But for those who choose not to take the bus or car pool, what is normally a 45-minute commute over the mountains on California 17 could now take up to four hours, Caltrans spokeswoman Lisa Murphy said. The alternatives to the highway are a circuitous route through quake-ravaged Watsonville to the south or else over a two-lane country road through the mountains.

“Even in normal times, the commute over the hill is exhausting,” said Calio, a dentist who bought a new Thunderbird two days after the quake in the hope that it would provide an extra measure of comfort during the long haul. The car has a phone so he can call his office to alert his staff of his progress through the traffic.

Calio said he decided on a new car after his 1986 Thunderbird overheated during what became a two-hour commute for him on Thursday. Showing his burned right hand that was scalded by radiator steam, he said: “Right then and there I decided to trade in my car for the new model. I had enough to deal with with the quake to have car trouble” during the long drive.

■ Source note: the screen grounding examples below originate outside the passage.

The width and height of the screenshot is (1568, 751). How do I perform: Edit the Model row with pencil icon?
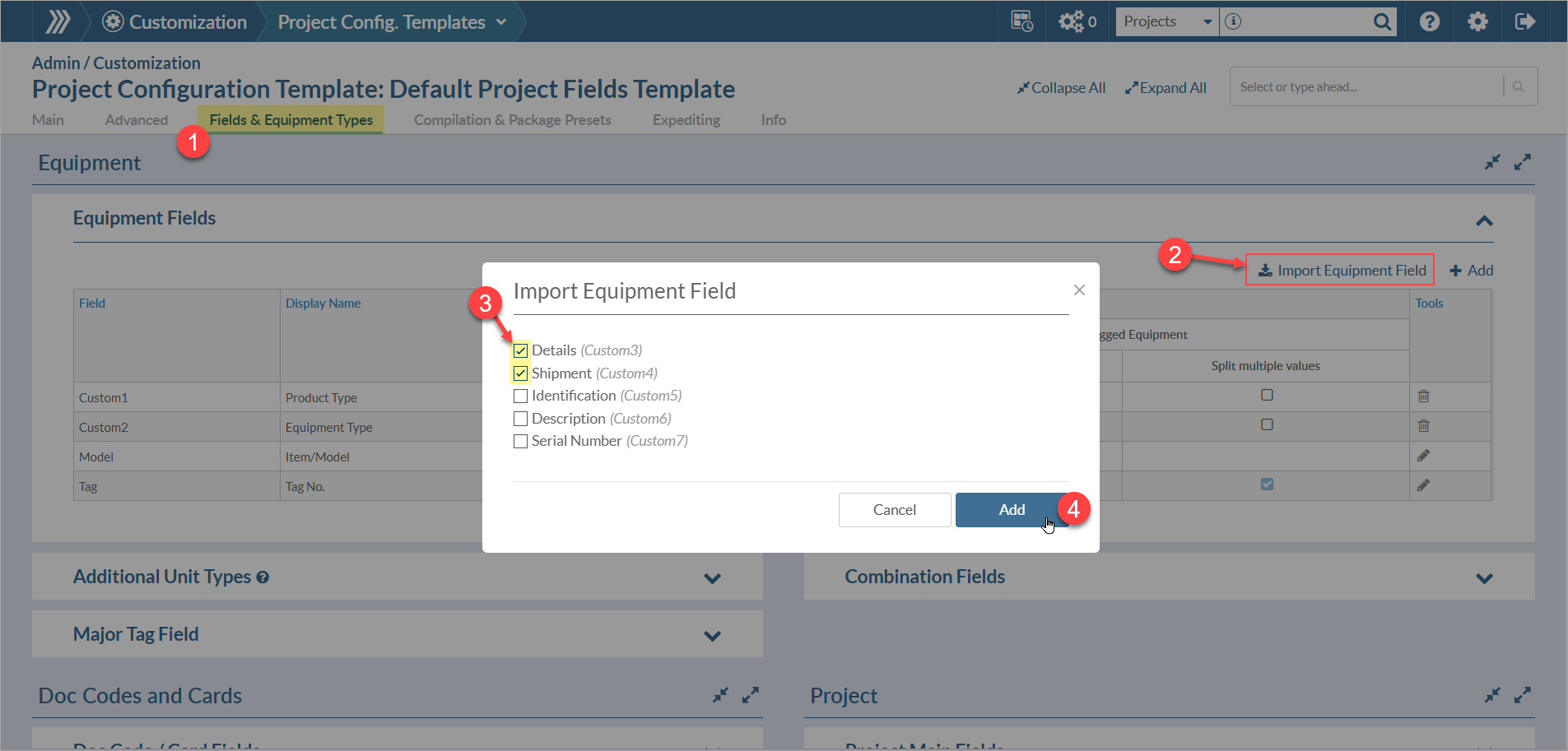point(1423,456)
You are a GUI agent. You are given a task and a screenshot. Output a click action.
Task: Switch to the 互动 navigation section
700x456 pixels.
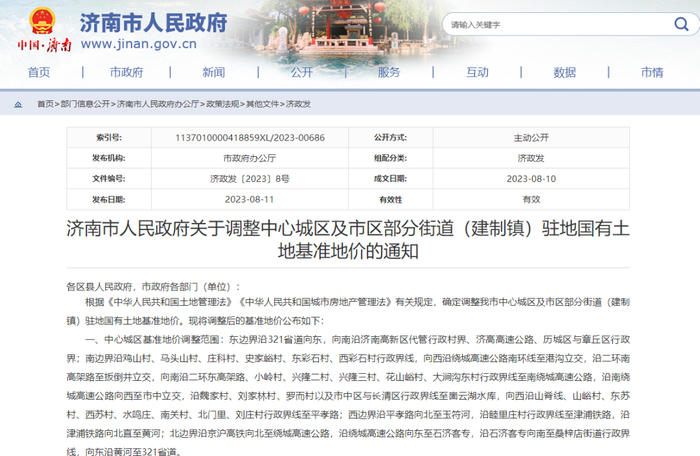tap(477, 72)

Caltrans already is allowing limited bus traffic on California 17.

To assist commuters who need to reach their jobs, the Santa Cruz Metropolitan Transit District said over the weekend that it will institute a new bus route capable of carrying 1,000 passengers a day round-trip on the debris-strewn highway.

But Santa Cruz resident Stone, a software engineer in San Jose, said he and six fellow workers have decided to meet the challenge of getting to work Monday morning by renting a plane from Watsonville Airport.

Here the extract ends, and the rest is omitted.